Obecnie RDF produkowany w ZUOK w Olsztynie odbiera spółka z Mławy Novago (poprzednia nazwa USKOM). Za przyjęcie 1 tony RDF dostaje 150 złotych. Następnie Novago sprzedaje ten RDF cementowni. Dlaczego ZGOK nie robi tego samodzielnie? Pani główna technolog tłumaczy, że cementownie przyjmują RDF tylko jako paliwo, a nie odpad. Dlatego potrzebny był pośrednik. Wynika z tego, że spółka Novago rodziny Arent posiada jakiś magiczny patent na zamianę odpadu na paliwo odnawialne. Prezes ZGOK powiedział mi natomiast, że pośrednik był niezbędny, gdyż zaraz po uruchomienia ZUOK spółka ZGOK nie dysponowała badaniami parametrów RDF-u. Teraz już dysponują, ostatnie badania laboratoryjne wykazały kaloryczność 22 MJ/kg. Cementownia przyjmuje odpady już od poziomu 20 MJ/kg. Dlatego prezes ZGOK zapewnia, że w ciągu miesiąca spółka ogłosi przetarg dla cementowni na odbiór olsztyńskiego RDF-u. Jeśli uda się sprzedać do najbliższej cementowni we Włocławku, to ZGOK zaoszczędzi 100 zł od tony (cementownia płaci 50 zł za tonę, koszt transportu to 100 zł od tony).

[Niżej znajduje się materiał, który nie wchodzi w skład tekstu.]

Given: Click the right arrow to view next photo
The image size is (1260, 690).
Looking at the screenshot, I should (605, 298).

Szok przeżyłem, gdy weszliśmy do hali, w której do segregacji, po procesie biosuszenia trafiają odpady zmieszane. Jak informuje główna technolog ich wilgotność wynosi 16%, gdy kartki A4 do ksero – 18%. Pył z tak wysuszonych odpadów plus popiół wypełnia całą halę. Stopień zapylenia hali, w moim odczuciu, przekracza wszelkie dopuszczalne normy. I to pomimo pracy wyciągów na całą moc. Pył pokrywa całą halę. Trudno było zrobić zdjęcie, bo pył błyskawicznie osiadał na obiektywie. Tu powinny wkroczyć służby, PIP i Sanepid. Prezes spółki ZGOK Adam Sierzputowski uczestników szkolenia zapewniał, że to najnowocześniejsza technologia i jedyna w Polsce, zakupiona w Niemczech. Czy ta nowoczesność wyraża się w narażaniu pracowników na pracę w tak szkodliwych dla zdrowia warunkach?

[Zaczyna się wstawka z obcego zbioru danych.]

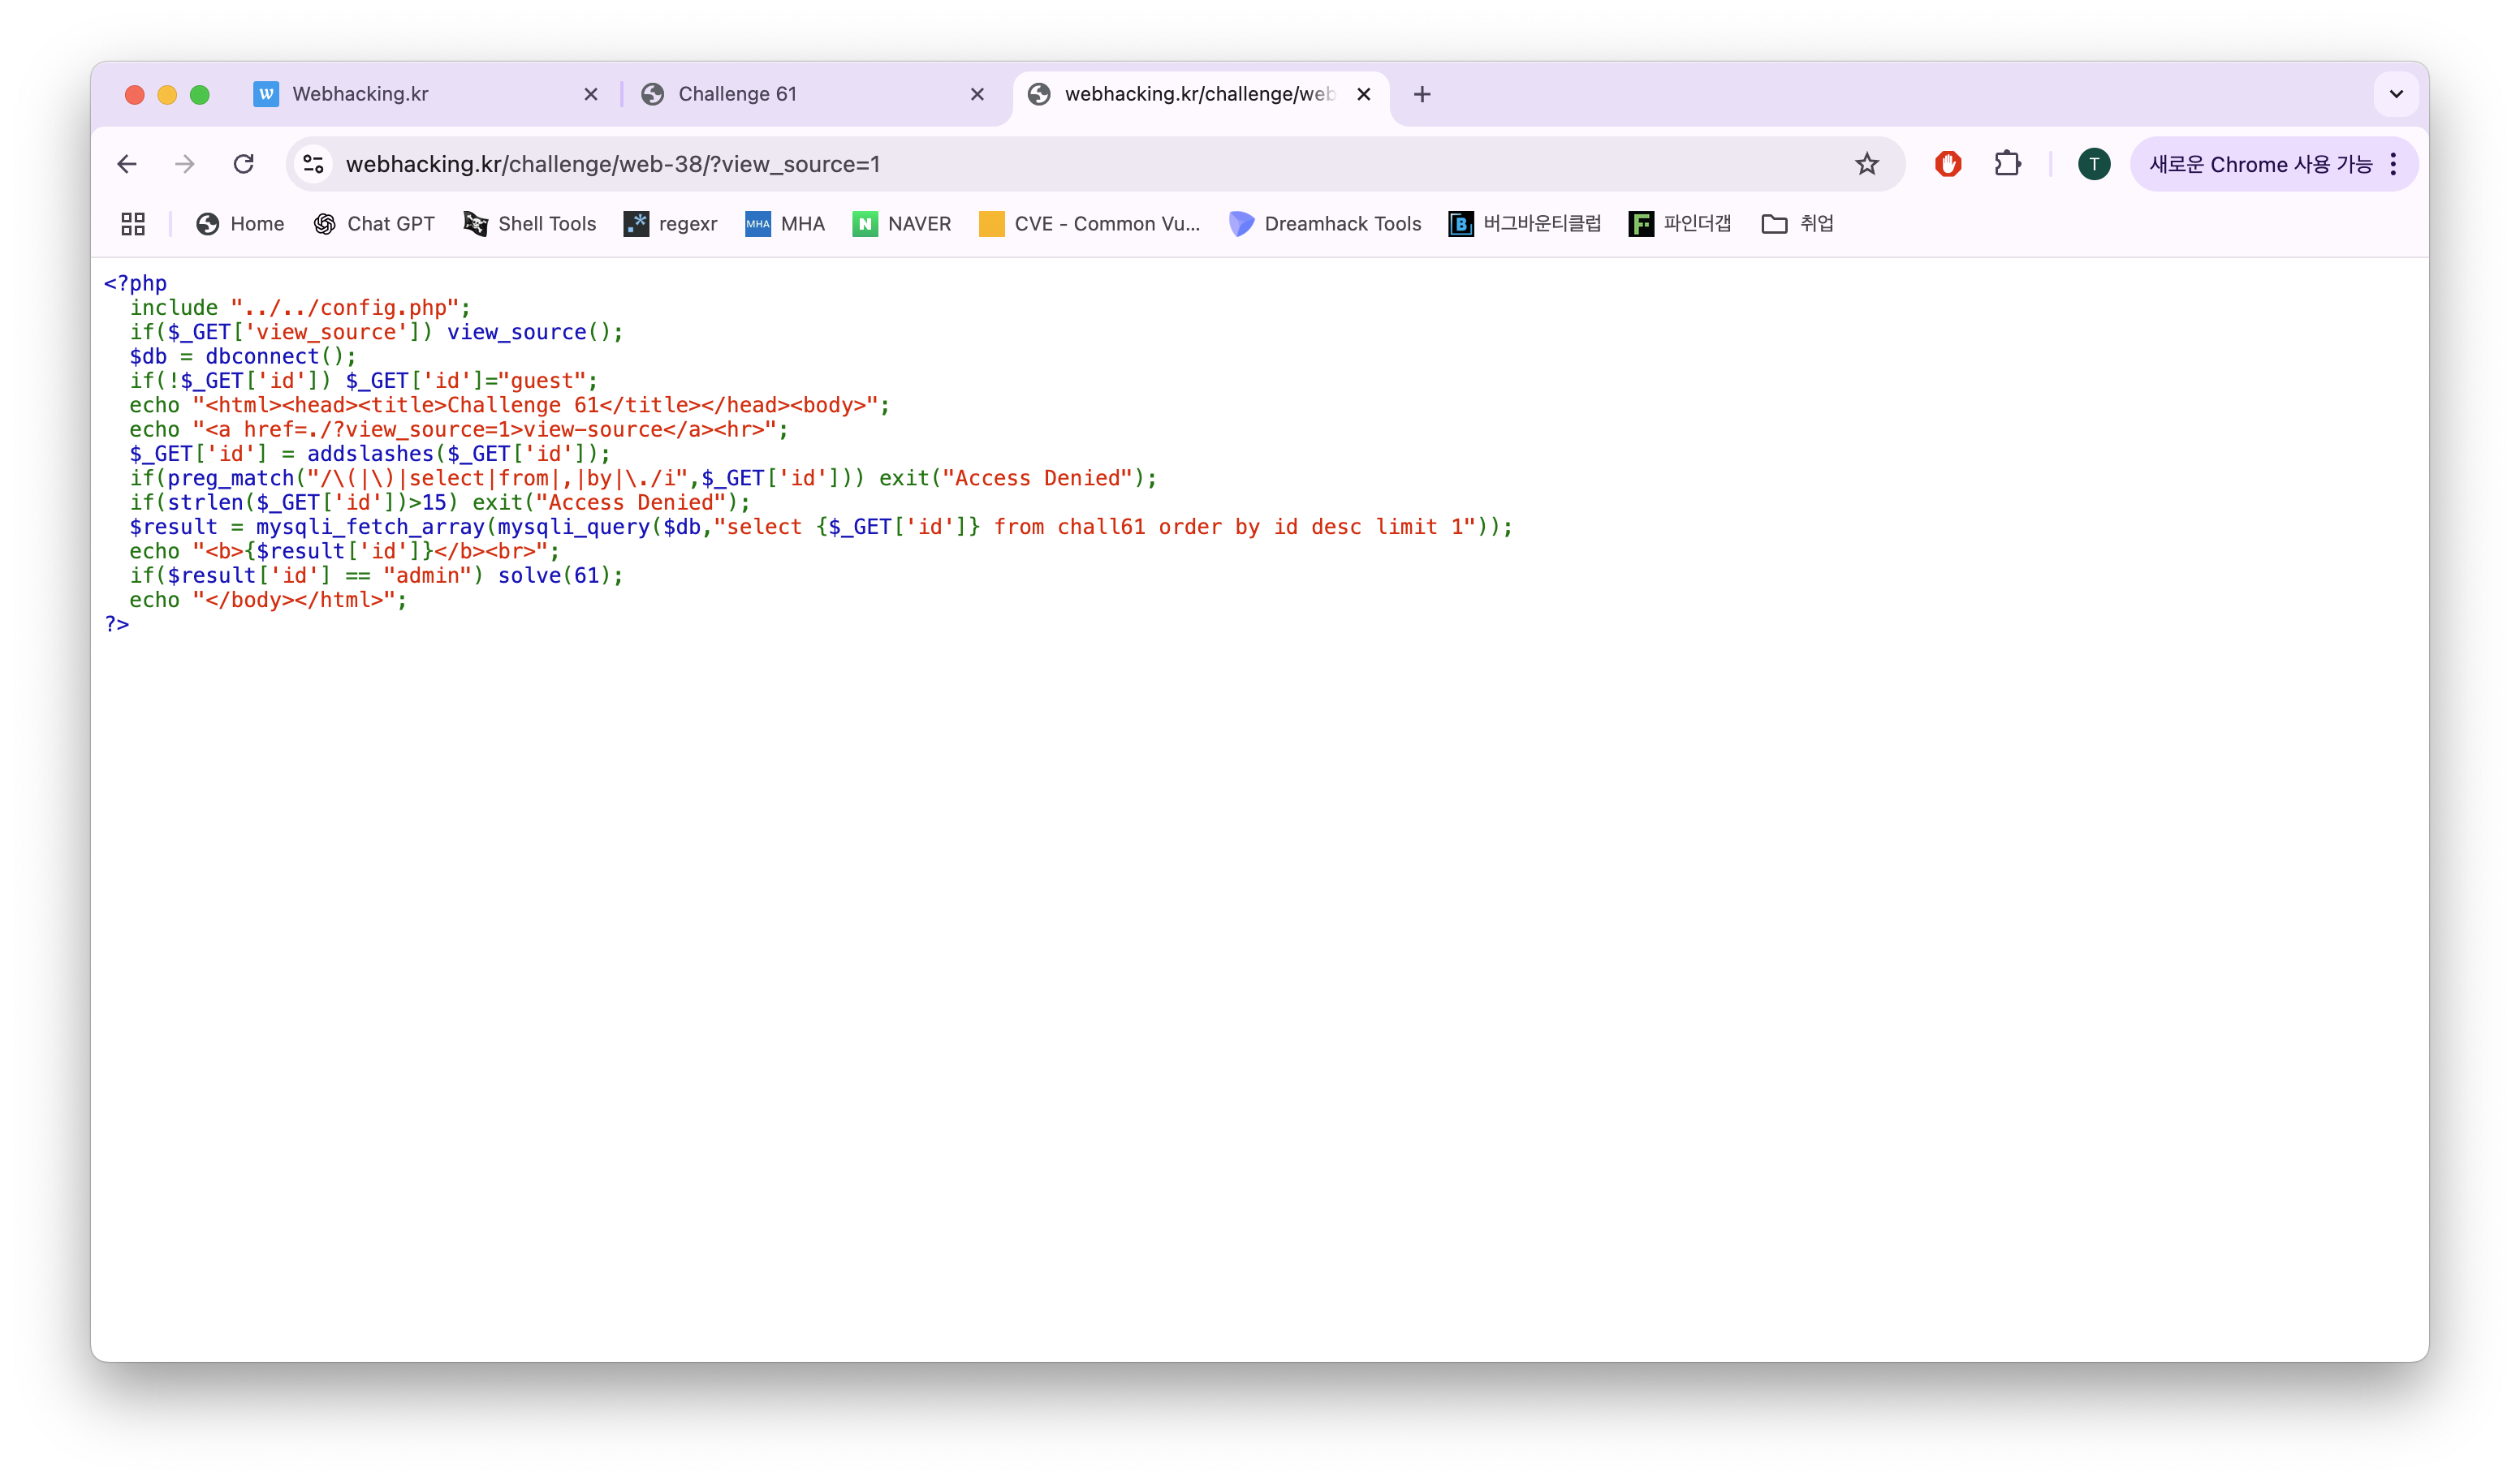The height and width of the screenshot is (1482, 2520).
Task: Click the 새로운 Chrome 사용 가능 update button
Action: click(x=2259, y=164)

Na szczęście ci pracownicy pracują w zamkniętej kabinie
Po zwiedzaniu prezes Fundacji „Moda na Warmię i Mazury” Ewa Domaradzka-Ziarek poprosiła mnie o wywiad (wcześniej godzinę maglowała radnego Jarosława Babalskiego) do audycji sponsorowanych, które realizuje dla Radia Olsztyn. Pani prezes zapytała, dlaczego nikt ze „Świętej Warmii” nie zgłosił się na jej szkolenie?

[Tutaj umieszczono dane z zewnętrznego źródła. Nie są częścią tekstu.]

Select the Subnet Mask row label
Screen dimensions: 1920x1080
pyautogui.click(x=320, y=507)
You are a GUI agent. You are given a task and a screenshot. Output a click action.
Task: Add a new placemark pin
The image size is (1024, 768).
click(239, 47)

Wyjaśniłem, że Stow. „ŚW” od 2009 roku zajmuje się problematyką odpadów i forsowanym przez władze Olsztyna projektem budowy spalarni. Z tego powodu uczestniczyliśmy w dziesiątkach konferencji, sympozjów, wykładów i tzw. konsultacji społecznych, w rozumieniu Urzędu Miasta. Występowali na nich ci sami prelegenci, których wynajęła teraz pani Domaradzka. Ponadto uważamy, że tego typu szkolenia, to tylko pretekst dla tego typu fundacji i stowarzyszeń do pozyskiwania środków publicznych, z tego takie organizacje pozarządowe żyją i to żyją bardzo dobrze. W ten sposób skonsumowano setki milionów euro z dotacji w skali kraju na nikomu niepotrzebne szkolenia, poza właścicielami organizacji, którym te środki zapewniają lukratywne życie. Fundacja pani Domaradzkiej, o czym obszernie napisał Bogdan Bachmura, dostaje środki finansowe, gdyż robi propogandę prospalarniową w interesie władz miasta. „Święta Warmia” od lat zwraca się do prezydenta miasta i prezesa WFOŚiGW o zorganizowania autentycznej debaty na temat gospodarki odpadami i budowy spalarni, w której będą mogli wziąć udział także eksperci i naukowcy zaproszeni przez nas, na tych samych prawach głosu, co eksperci i naukowcy wynajęci przez ratusz. Bo tylko taka debata byłaby uczciwa i pozwoliła mieszkańcom na wyrobienie sobie racjonalnego zdania na temat tego projektu. Niestety, Urząd Miasta i WFOŚiGW konsekwetnie finansuje wyłącznie ekspertów, naukowców, firmy konsultingowe i fundacje, takie jak pani Domaradzkiej, które przedstawiają tylko punkt widzenia lobby prospalarniowego.
Gdy pani Domaradzka po raz szósty zadała mi te same pytania, grzecznie przeprosiłem i chciałem opuścić biurowiec ZGOK-u. Wówczas pani Domaradzka zaczęła się zachowywać agresywnie. Wyrwała mi rękawiczkę. Chciała wymusić na mnie wypowiedź, iż zorganizowany przez nią cykl szkoleń jest potrzebny i ważny, gdyż służy edukacji na temat gospodarki odpadami. Odpowiedziałem, że edukacja na temat segregacji odpadów jest konieczna i powinna być realizowana począwszy od przedszkola, ale jej cykl szkoleń wpisuje się realizację planu budowy spalarni odpadów i wyrabianiu władzom Olsztyna alibi, iż ten projekt cieszy się także poparciem organizacji pozarządowych.